§ **RECORDS SUPPLIED**:
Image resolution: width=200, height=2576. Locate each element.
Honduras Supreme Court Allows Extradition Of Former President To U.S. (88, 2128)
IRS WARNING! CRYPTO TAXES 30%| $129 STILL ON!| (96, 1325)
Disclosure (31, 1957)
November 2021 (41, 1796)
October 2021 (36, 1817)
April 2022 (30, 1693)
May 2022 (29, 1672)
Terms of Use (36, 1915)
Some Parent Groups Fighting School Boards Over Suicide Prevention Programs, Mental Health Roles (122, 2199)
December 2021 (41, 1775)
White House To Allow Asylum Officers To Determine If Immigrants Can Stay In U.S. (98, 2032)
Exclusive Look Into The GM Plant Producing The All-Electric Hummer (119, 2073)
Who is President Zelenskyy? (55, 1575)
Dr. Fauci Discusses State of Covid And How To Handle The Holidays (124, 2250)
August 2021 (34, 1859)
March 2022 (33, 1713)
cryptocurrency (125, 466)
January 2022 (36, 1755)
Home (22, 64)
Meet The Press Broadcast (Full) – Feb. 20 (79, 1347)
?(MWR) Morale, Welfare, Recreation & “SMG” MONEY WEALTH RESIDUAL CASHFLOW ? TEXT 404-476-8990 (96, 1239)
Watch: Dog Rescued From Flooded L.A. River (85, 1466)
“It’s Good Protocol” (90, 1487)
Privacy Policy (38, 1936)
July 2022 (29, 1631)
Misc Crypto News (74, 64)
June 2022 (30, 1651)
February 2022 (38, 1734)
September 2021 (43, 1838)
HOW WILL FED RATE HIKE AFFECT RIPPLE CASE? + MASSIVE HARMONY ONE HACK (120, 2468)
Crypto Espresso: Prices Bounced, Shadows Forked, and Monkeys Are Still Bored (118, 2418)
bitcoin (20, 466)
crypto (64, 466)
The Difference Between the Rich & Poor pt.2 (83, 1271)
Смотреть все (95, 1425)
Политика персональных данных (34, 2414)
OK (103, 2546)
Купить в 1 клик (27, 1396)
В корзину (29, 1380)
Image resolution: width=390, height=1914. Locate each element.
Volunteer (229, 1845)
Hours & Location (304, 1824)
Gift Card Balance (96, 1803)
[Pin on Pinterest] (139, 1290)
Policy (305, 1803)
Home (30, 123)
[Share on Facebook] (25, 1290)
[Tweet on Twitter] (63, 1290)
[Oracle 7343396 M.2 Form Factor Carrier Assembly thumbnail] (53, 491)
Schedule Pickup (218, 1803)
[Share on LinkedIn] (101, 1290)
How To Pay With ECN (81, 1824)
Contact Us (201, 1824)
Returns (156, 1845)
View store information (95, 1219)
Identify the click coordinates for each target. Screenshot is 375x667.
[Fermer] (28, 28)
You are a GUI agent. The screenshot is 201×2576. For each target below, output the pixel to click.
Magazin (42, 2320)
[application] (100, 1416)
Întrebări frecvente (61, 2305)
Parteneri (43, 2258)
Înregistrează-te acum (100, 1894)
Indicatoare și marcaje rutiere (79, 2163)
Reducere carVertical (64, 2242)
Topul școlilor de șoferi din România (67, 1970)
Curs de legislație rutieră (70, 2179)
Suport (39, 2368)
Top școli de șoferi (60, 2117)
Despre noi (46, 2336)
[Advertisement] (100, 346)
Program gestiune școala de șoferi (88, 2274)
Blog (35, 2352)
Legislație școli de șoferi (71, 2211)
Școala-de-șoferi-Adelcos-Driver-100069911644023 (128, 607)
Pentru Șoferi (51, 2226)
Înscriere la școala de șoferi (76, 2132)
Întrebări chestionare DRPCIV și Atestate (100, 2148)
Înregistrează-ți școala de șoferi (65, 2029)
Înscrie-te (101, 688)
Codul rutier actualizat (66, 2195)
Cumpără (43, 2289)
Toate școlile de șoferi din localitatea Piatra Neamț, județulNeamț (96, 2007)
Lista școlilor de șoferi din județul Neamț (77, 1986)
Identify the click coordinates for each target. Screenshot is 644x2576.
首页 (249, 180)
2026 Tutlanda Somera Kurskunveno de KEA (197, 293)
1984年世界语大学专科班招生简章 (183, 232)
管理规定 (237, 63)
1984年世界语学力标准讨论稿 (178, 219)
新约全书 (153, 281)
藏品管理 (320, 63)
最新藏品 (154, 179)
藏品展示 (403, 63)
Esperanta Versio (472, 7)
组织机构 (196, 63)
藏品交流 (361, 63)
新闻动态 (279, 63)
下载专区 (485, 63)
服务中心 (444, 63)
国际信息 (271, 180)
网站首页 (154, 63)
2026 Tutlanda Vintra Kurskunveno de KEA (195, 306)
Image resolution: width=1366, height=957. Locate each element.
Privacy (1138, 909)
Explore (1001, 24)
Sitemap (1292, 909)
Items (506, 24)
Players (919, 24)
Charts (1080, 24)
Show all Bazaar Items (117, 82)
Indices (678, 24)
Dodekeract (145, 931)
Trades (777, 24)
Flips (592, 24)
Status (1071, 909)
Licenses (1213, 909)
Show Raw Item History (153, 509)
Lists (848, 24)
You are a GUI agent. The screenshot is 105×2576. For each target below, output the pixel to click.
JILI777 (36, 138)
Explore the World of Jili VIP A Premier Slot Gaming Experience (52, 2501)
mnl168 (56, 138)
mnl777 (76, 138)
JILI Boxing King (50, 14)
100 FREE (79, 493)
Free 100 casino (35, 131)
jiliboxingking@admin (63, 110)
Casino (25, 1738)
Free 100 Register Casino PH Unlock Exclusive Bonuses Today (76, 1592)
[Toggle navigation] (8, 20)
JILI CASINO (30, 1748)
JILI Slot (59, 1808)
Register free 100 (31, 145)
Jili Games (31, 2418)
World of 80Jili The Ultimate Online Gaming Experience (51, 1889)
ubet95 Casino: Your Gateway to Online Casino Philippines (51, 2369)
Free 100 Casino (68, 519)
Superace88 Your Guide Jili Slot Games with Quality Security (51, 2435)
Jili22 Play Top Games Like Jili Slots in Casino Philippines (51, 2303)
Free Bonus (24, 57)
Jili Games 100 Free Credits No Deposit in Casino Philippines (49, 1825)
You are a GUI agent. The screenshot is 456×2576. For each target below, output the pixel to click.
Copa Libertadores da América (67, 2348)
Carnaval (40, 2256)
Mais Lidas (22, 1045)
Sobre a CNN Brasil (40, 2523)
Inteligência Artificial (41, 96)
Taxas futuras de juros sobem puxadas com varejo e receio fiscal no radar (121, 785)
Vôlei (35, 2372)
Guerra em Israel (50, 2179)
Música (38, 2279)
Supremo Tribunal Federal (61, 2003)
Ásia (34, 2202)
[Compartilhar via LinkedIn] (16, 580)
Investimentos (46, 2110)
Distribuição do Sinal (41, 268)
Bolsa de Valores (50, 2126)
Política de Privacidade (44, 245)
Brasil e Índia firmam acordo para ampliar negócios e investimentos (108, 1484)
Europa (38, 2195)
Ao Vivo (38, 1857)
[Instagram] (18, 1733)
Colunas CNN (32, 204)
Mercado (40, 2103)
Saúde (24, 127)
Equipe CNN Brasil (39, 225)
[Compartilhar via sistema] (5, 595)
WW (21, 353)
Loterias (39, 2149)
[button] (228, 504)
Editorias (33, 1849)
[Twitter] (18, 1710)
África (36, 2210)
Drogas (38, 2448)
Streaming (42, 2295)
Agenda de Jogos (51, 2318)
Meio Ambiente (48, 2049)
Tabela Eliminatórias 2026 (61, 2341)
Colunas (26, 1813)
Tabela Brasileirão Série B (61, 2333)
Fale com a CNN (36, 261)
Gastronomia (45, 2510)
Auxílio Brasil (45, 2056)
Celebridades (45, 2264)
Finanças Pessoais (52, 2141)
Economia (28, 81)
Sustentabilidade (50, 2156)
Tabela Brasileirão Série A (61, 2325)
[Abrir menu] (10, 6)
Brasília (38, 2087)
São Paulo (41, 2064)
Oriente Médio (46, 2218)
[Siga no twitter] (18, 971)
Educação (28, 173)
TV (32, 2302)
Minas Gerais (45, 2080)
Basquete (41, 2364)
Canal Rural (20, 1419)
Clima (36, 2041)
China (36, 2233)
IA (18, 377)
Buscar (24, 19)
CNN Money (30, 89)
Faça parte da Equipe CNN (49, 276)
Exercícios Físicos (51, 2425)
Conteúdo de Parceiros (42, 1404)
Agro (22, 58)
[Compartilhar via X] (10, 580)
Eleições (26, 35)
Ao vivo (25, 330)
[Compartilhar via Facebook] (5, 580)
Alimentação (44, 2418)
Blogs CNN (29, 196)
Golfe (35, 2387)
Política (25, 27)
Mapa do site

§ **TRY IT**: Only an exact reproduction of the lines from the one with "Eleições (26, 35)" to the end of the listing is expected.

§ **RESPONSE TO THIS EXERCISE**:
Eleições (26, 35)
Ao vivo (25, 330)
[Compartilhar via Facebook] (5, 580)
Alimentação (44, 2418)
Blogs CNN (29, 196)
Golfe (35, 2387)
Política (25, 27)
Mapa do site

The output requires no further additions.